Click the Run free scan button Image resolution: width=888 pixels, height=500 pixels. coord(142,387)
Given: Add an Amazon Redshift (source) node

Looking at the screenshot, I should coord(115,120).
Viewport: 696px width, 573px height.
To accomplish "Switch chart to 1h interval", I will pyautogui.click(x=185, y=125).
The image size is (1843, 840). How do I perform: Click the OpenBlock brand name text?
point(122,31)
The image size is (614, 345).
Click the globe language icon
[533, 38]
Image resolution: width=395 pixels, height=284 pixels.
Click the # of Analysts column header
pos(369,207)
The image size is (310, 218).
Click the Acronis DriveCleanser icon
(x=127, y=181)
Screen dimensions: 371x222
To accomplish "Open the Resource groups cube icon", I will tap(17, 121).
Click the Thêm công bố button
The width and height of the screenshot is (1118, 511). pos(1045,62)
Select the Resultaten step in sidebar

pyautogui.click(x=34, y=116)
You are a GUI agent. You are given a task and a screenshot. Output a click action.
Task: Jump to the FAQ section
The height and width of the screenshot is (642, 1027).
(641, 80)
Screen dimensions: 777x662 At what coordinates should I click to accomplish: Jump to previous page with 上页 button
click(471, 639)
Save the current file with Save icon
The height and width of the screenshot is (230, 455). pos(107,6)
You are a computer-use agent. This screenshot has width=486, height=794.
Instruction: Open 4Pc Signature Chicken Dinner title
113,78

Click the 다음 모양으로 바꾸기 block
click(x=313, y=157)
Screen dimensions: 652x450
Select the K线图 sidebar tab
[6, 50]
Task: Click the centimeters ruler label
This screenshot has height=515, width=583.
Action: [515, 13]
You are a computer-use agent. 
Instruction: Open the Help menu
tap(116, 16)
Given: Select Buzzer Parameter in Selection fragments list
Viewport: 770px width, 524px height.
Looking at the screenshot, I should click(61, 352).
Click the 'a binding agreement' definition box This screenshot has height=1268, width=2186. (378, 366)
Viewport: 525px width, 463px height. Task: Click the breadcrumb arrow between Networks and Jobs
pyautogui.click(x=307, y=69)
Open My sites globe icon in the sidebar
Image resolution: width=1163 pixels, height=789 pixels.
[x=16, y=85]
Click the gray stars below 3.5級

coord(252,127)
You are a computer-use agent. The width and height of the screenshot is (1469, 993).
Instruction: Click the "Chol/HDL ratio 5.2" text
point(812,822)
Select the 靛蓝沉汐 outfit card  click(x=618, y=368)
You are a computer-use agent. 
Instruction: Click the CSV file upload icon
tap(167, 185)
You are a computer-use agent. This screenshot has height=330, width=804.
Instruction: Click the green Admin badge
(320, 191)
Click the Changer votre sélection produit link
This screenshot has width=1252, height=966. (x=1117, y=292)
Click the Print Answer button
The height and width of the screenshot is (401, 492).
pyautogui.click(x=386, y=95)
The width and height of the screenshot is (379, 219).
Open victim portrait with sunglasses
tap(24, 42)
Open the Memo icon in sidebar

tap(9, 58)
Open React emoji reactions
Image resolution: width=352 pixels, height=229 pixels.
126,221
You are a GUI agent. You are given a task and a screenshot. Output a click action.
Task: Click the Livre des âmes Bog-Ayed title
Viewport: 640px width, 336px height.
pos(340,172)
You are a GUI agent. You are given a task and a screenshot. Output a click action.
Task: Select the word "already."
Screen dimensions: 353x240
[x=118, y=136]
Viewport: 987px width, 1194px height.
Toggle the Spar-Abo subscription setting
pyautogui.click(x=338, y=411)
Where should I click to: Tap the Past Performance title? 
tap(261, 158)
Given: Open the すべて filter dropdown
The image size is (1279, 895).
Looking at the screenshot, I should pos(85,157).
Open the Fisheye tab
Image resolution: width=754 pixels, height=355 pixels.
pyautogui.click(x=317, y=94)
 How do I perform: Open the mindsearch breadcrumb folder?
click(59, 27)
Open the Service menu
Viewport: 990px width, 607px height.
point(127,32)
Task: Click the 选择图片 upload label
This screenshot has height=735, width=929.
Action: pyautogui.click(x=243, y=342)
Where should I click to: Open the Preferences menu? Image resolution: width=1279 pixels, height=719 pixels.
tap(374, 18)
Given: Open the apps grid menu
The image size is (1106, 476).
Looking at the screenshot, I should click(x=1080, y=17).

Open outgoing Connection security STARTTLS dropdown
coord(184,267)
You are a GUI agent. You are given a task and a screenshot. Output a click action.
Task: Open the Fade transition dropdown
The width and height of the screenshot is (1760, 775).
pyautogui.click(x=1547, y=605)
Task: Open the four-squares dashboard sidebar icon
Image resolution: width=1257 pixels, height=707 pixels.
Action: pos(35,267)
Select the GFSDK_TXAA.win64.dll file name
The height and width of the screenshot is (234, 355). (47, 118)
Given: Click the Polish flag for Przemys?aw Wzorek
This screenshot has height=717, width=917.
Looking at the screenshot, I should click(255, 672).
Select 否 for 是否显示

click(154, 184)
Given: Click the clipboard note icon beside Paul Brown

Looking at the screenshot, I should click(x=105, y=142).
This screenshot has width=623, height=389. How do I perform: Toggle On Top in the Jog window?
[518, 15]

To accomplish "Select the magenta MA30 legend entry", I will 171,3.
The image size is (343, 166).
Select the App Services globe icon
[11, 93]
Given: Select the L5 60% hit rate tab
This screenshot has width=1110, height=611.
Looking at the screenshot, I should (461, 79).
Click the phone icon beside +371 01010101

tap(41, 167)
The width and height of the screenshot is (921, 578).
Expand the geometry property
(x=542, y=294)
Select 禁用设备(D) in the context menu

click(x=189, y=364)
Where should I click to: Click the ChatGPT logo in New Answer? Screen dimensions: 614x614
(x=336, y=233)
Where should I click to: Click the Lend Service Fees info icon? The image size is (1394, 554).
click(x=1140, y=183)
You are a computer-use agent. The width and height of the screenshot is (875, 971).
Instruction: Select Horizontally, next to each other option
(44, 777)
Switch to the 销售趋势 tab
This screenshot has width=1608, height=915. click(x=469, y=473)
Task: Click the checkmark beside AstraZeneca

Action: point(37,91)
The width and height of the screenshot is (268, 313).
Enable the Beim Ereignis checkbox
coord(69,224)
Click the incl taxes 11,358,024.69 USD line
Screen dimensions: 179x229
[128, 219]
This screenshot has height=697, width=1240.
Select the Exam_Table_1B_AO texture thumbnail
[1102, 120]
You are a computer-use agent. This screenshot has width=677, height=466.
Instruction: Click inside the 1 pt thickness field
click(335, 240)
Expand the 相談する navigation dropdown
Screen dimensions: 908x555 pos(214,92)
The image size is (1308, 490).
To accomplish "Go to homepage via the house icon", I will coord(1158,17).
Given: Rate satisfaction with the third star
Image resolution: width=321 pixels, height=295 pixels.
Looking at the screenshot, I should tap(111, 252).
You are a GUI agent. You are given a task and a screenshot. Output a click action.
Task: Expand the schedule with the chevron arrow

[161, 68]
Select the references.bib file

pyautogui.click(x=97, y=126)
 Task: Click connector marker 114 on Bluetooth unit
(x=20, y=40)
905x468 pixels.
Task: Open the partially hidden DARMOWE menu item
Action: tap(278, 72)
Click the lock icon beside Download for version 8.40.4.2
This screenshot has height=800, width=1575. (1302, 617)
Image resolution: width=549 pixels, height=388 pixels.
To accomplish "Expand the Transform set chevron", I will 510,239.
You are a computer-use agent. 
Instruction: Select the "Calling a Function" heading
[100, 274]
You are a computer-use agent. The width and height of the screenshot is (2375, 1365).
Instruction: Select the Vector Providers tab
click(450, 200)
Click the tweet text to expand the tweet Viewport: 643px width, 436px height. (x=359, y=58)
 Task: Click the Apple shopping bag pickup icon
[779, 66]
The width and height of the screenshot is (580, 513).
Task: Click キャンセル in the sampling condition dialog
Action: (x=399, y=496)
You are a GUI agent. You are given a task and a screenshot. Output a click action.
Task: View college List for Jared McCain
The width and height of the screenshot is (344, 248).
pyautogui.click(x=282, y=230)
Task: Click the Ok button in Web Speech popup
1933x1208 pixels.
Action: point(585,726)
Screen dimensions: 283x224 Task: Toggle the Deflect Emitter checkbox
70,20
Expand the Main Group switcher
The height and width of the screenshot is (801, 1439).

= REQUIREMENTS =
Turn the part of the listing that opens with the line containing "Task: Click connector" and runs through the end of the listing into a Markdown table, skipping blank lines. Use the columns Row and Text.

= ANSWER TO THE EXERCISE =
| Row | Text |
|---|---|
| 1 |  Task: Click connector marker 114 on Bluetooth unit |
| 2 | (x=20, y=40) |
| 3 | 905x468 pixels. |
| 4 | Task: Open the partially hidden DARMOWE menu item |
| 5 | Action: tap(278, 72) |
| 6 | Click the lock icon beside Download for version 8.40.4.2 |
| 7 | This screenshot has height=800, width=1575. (1302, 617) |
| 8 | Image resolution: width=549 pixels, height=388 pixels. |
| 9 | To accomplish "Expand the Transform set chevron", I will 510,239. |
| 10 | You are a computer-use agent.  |
| 11 | Instruction: Select the "Calling a Function" heading |
| 12 | [100, 274] |
| 13 | You are a computer-use agent. The width and height of the screenshot is (2375, 1365). |
| 14 | Instruction: Select the Vector Providers tab |
| 15 | click(450, 200) |
| 16 | Click the tweet text to expand the tweet Viewport: 643px width, 436px height. (x=359, y=58) |
| 17 |  Task: Click the Apple shopping bag pickup icon |
| 18 | [779, 66] |
| 19 | The width and height of the screenshot is (580, 513). |
| 20 | Task: Click キャンセル in the sampling condition dialog |
| 21 | Action: (x=399, y=496) |
| 22 | You are a GUI agent. You are given a task and a screenshot. Output a click action. |
| 23 | Task: View college List for Jared McCain |
| 24 | The width and height of the screenshot is (344, 248). |
| 25 | pyautogui.click(x=282, y=230) |
| 26 | Task: Click the Ok button in Web Speech popup |
| 27 | 1933x1208 pixels. |
| 28 | Action: point(585,726) |
| 29 | Screen dimensions: 283x224 Task: Toggle the Deflect Emitter checkbox |
| 30 | 70,20 |
| 31 | Expand the Main Group switcher |
| 32 | The height and width of the screenshot is (801, 1439). |